The older that I get—I’m 27 now—the more that I realize that everything is temporary on this Earth. I need to write about this because it is just drilling a hole in my mind, preventing me from doing anything else. So, I’m just going to get this out as painlessly as I can.
Our friends, material objects, family members, pets, relationships, jobs, homes, account balances: Everything is temporary. I may sound like a Buddhist right now and that’s probably because I am… But this post is not going to be about spirituality or me trying to push my Buddhism on you, or maybe it is…? I don’t know…
Anyway, whatever it is that you have now—doesn’t matter what it is—eventually you’re going to lose it. I guarantee it. You had better get ready for that to happen now—so when it does eventually happen to you—you won’t be totally crushed.
When we are kids we’re taught to cherish everything that we’re given and not to take advantage of it. We’re taught that things are ours—because we mentally own them—so we have to take care of them. Our childish mind thinks that we will have these things for the rest of our lives.
I digress: If you are very, very lucky (financially); you may have something until you die but even then someone else will just inherit whatever you had and then they’ll eventually lose it. But most of us however, are not going to be so lucky.
Usually what happens though, is that we will just straight-up lose it within our lifetime and we will have to just move on from that loss. This is just a basic part of life. This is something that Buddhism teaches thoroughly: Everything is temporary and coming to acceptance of that will help us not suffer so much—since all of us are suffering at all times.
I decided to write about this topic because of what’s been happening to me lately. This has been a very enlightening year for me… I have never been so heart broken and lonely as I am right now but I’m not falling a part or depressed. I’ve grown up and I know that dwelling over my losses will not make anything better. I just have to buck-up—like everyone else—and take these hits.
I have to keep on living and I can’t let other people discourage me from my goals.

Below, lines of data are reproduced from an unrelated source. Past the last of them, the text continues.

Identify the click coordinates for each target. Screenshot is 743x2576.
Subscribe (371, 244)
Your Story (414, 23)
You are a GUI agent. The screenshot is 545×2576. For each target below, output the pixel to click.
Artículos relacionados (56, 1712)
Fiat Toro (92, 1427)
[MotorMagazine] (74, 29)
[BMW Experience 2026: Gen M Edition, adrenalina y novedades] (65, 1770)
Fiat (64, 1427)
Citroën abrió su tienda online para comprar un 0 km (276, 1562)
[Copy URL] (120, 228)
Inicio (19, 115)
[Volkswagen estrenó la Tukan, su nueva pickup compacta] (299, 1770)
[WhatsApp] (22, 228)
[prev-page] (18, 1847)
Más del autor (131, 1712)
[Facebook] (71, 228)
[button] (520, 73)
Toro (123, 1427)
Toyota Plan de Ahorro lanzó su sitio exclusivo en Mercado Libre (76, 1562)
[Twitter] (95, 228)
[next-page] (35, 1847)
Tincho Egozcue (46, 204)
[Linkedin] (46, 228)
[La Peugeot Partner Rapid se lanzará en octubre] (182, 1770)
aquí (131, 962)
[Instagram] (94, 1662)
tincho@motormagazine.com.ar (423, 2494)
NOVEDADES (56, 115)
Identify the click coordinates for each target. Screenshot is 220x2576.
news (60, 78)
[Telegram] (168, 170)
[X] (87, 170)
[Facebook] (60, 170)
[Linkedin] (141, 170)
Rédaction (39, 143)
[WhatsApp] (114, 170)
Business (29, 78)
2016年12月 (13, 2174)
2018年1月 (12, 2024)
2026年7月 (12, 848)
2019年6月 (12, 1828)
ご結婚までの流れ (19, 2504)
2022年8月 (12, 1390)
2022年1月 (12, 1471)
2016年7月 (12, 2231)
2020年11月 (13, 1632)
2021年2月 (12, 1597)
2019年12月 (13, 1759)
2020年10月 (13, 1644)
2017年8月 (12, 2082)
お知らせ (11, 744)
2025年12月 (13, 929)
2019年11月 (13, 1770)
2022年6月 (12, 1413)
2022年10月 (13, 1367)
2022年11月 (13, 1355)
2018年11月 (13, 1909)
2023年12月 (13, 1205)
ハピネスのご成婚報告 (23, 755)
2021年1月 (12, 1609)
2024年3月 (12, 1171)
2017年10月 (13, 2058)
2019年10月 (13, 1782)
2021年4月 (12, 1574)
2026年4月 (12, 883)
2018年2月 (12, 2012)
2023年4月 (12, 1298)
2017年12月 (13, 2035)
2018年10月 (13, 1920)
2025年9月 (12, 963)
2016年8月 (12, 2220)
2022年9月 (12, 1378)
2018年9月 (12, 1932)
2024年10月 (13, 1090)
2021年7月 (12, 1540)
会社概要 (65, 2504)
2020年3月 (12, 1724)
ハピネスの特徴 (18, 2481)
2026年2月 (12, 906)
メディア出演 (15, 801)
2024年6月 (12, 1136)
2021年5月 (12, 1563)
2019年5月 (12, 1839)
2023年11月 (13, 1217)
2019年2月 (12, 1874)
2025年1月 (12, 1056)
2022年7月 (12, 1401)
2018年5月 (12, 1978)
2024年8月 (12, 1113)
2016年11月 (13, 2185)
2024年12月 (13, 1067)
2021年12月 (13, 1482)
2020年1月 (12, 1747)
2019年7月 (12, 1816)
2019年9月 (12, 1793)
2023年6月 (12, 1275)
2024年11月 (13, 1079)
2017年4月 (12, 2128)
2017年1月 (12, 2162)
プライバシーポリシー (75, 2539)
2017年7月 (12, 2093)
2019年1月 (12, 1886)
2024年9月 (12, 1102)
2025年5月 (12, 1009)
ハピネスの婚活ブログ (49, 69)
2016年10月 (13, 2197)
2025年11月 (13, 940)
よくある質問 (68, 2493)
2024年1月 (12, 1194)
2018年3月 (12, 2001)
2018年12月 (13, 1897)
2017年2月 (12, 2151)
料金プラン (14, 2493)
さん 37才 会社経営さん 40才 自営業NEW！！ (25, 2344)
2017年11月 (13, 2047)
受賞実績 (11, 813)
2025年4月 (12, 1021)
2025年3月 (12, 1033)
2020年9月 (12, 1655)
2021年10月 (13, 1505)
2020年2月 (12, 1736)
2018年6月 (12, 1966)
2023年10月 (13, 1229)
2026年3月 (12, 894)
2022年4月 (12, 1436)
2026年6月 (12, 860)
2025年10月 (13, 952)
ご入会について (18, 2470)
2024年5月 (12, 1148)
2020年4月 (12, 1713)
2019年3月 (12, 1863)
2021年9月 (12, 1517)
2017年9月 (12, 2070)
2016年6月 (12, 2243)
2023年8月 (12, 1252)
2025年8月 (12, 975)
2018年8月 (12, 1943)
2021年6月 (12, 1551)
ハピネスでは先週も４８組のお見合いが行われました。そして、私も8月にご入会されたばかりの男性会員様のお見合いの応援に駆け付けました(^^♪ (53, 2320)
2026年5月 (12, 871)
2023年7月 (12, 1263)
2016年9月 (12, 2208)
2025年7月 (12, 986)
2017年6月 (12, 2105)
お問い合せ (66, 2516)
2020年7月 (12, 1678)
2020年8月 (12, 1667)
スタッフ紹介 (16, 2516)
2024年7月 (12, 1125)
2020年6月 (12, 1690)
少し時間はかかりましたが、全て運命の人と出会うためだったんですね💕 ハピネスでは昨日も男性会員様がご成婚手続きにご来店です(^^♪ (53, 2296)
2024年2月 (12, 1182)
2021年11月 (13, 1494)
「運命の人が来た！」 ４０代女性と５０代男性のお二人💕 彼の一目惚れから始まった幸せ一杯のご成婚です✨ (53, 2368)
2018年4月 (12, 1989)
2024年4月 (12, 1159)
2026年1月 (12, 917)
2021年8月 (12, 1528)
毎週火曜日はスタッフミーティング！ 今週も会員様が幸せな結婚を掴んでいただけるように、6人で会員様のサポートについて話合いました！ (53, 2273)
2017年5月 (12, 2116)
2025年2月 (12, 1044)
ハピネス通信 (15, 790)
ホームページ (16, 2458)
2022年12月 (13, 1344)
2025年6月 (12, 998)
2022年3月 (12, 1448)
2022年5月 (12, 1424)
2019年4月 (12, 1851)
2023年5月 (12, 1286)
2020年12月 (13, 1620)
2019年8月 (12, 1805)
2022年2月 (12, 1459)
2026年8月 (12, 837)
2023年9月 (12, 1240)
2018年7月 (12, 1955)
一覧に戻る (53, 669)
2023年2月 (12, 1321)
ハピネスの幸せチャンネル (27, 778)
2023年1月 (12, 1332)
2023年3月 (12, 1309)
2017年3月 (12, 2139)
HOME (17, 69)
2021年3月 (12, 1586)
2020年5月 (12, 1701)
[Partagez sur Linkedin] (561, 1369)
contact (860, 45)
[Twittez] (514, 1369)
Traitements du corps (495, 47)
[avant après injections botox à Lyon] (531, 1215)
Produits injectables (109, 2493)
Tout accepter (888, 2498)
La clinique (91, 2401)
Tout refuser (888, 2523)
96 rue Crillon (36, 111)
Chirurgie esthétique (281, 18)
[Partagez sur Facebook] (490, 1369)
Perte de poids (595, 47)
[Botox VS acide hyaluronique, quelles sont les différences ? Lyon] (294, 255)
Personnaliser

Having something once and then losing it does suck… Don’t get me wrong: In my head I can’t stop thinking about what I did wrong or what exactly caused this… But there’s no point. I have to keep reminding my self that people drift a part, things break and bosses get angry. There’s no need for me to keep on wasting my time trying to turn back time to go back to what I had and there’s no need to understand why these things are happening.
I have always been a believer that things happen for a reason. The universe will always keep opening new doors for me as long as I keep going forward. If I try to go backwards—just like in a video game—I will hit a block eventually.
Sometimes we don’t know where we’re going but we just keep on doing different things and somehow we will just fall into the right place. Into another temporary place but still—another place. That’s what our temporary existence is all about: Doing different things; meeting different people; living in different places.
Our journey on Earth is not about keeping things—whoever started teaching that was wrong—it’s about sharing things.
Just let whatever wants to go—go. Don’t force anything to stay. Let the transition happen. See the benefits of the change. I promise, you’ll be healthier that way.